Higher education has long drawn ransomware and data-extortion crews, but rarely has an attack on a single platform so thoroughly disrupted thousands of US schools at once. The widely used Canvas learning system was placed into "maintenance mode" on Thursday after its maker, education-tech giant Instructure, suffered a data breach and an extortion attempt by attackers using the ShinyHunters moniker.

The hackers had been advertising the breach and pressing for a ransom since May 1, but the situation turned urgent on Thursday when the Canvas outage hit schools mid-finals. Universities including Harvard, Columbia, Rutgers, and Georgetown warned students, and districts in at least a dozen states appeared affected. On their dark-web site, the attackers claimed the breach touched more than 8,800 schools, though the true scale remains unclear.

In an incident log that began May 1, Instructure CISO Steve Proud said the company had suffered "a cybersecurity incident perpetrated by a criminal threat actor," and that the exposed data for affected institutions included names, email addresses, student ID numbers, and platform messages. The status was marked "Resolved" on Wednesday, only for a new login issue Thursday to escalate into the maintenance-mode shutdown; service was restored for most users by late evening.
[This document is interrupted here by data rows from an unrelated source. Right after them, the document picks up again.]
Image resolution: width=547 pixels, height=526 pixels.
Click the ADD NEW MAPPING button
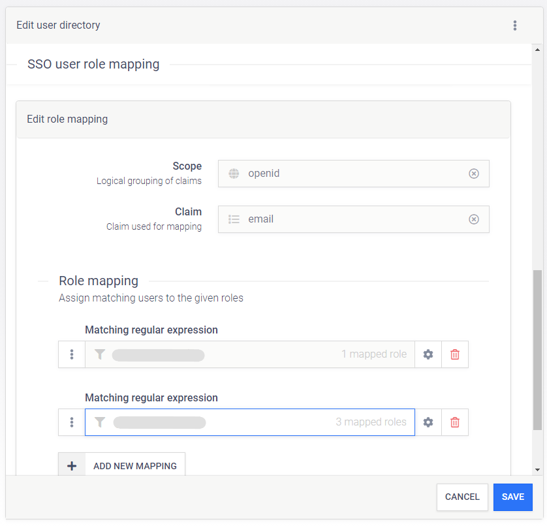click(134, 466)
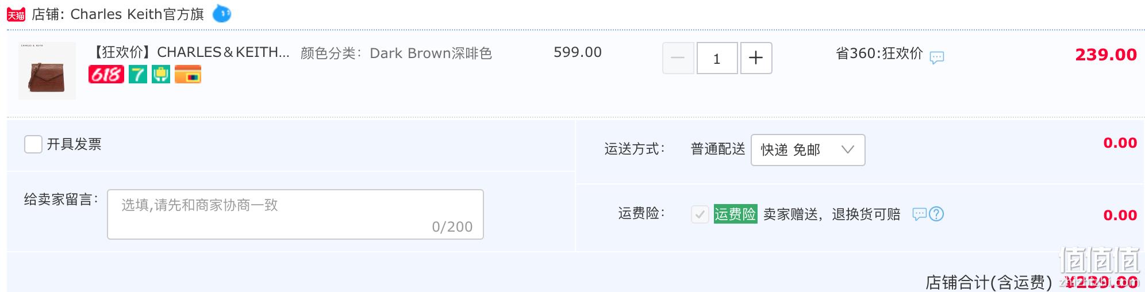Open the 快递 免邮 shipping dropdown
The height and width of the screenshot is (292, 1145).
[x=808, y=150]
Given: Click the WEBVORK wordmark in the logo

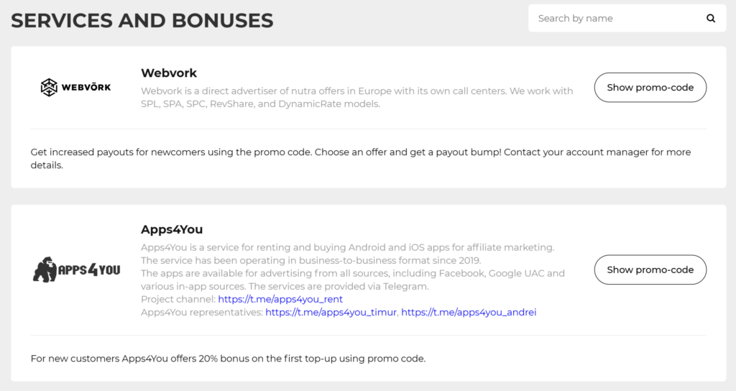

TechCrunch reported a secondary wave in which attackers defaced some schools' Canvas portals by injecting an HTML file; per The Harvard Crimson, Harvard's login page was altered to list allegedly affected schools and urge a settlement before May 12. The ShinyHunters name is tied to massive data dumps and the loose "Com" collective, though its current operators are unclear. Allison Nixon of Unit 221b said the activity appears related to a group sometimes called ScatteredLapsus$Hunters.